PAUL DANO
Bil’s rating (out of 5): BBBB.
USA, 2018. June Pictures, Nine Stories Productions, Sight Unseen Pictures. Screenplay by Paul Dano, Zoe Kazan, based on the book by Richard Ford. Cinematography by Diego García. Produced by Paul Dano, Andrew Duncan, Jake Gyllenhaal, Riva Marker, Oren Moverman, Ann Ruark, Alex Saks. Music by David Lang. Production Design by Akin McKenzie. Costume Design by Amanda Ford. Film Editing by Louise Ford, Matthew Hannam.

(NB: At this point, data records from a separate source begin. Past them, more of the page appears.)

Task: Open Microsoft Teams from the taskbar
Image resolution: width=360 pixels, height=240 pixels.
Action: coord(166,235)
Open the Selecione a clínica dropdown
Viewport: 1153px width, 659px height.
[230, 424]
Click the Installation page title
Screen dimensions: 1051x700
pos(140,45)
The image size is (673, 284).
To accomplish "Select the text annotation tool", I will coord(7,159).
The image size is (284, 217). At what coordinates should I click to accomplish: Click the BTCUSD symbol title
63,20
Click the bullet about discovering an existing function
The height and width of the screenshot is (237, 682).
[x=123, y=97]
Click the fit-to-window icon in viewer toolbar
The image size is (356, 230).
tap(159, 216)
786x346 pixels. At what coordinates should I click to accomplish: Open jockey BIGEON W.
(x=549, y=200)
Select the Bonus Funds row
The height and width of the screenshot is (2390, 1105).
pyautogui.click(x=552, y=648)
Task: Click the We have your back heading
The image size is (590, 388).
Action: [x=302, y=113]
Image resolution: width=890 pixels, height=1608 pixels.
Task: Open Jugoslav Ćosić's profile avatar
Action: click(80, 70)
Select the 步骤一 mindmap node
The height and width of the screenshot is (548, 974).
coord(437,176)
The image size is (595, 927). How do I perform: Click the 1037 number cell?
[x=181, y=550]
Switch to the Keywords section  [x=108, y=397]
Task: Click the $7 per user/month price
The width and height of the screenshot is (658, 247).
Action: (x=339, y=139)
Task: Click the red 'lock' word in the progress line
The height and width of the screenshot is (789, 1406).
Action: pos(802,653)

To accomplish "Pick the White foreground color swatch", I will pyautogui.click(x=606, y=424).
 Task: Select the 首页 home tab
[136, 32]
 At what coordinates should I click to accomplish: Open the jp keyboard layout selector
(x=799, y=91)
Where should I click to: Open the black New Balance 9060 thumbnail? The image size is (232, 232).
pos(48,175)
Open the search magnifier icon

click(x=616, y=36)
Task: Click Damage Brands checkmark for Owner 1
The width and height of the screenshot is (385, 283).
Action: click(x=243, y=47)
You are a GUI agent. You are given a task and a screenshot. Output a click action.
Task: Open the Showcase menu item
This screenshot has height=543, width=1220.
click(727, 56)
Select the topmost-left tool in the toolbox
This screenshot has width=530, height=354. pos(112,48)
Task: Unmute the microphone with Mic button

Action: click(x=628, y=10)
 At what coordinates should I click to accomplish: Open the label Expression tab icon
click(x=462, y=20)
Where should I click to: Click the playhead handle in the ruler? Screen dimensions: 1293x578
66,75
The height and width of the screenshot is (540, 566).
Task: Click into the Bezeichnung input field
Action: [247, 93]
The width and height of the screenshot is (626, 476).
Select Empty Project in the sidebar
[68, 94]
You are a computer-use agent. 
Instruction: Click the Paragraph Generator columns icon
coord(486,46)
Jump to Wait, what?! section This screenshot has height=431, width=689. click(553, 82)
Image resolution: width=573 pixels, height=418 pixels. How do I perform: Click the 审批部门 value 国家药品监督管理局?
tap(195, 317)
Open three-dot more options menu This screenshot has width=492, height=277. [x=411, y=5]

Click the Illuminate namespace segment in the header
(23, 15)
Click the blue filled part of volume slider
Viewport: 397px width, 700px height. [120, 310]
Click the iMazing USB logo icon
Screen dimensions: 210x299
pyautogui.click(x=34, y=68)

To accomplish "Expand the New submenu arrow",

The disintegration of an American family living in the heartland is examined in this poignant adaptation of the novel by Richard Ford. First-time director Paul Dano threatens tweeness in the film’s opening scenes, images of two parents (Jake Gyllenhaal, Carey Mulligan) and their son (Ed Oxenbould) placed within postcard-perfect recreations of early sixties small-town life that look like they have Instagram filters placed on them. Time passes, though, and the story’s traumatic pain sets in, giving way to something deeper and more finely etched as the differences between the parents sees mom emotionally unravel when her unemployed husband decides to take a job putting out forest fires in the hills surrounding their Montana town. Angry at him for risking his life on such a dangerous job, one whose worst outcome would leave them vulnerable to her worst fears, Mulligan drops the helpful homemaker routine she has been sporting up until that point and explores her rage, but sixties feminism is too far ahead in the future and her own unprocessed bitterness over where her life has ended up means her behavior takes the form of making some reckless decisions that her pensive, dutiful son must witness. Dano’s daring choice to find the explosive conflicts in a family that falls apart while avoiding the kind of domestic violence clichés that usually accompany this kind of tale pays off beautifully, there is so much unspoken tension in the spaces between characters’ words and actions that it ends up being far more torturous to bear than some of the scariest thrillers out there. Mulligan brings a rich complexity to her character’s increasing sense of alienation and doubt, you worry about the character rather than judge her, but her superb talent can’t obscure the fact that she’s too young for the role and is never quite convincing as American (she’s playing a role that Sissy Spacek would have played in the seventies, roles that are now being played by British and Australian actors because the American film industry rarely lets Sissy Spaceks make it this far in the business). Oxenbould (whose American demeanor is convincing) provides a great deal of the film’s rich emotional texture, sincere and upstanding and that much more sympathetic for the horrors he witnesses between two people who are unable to find the self-awareness they need to survive their failed relationship.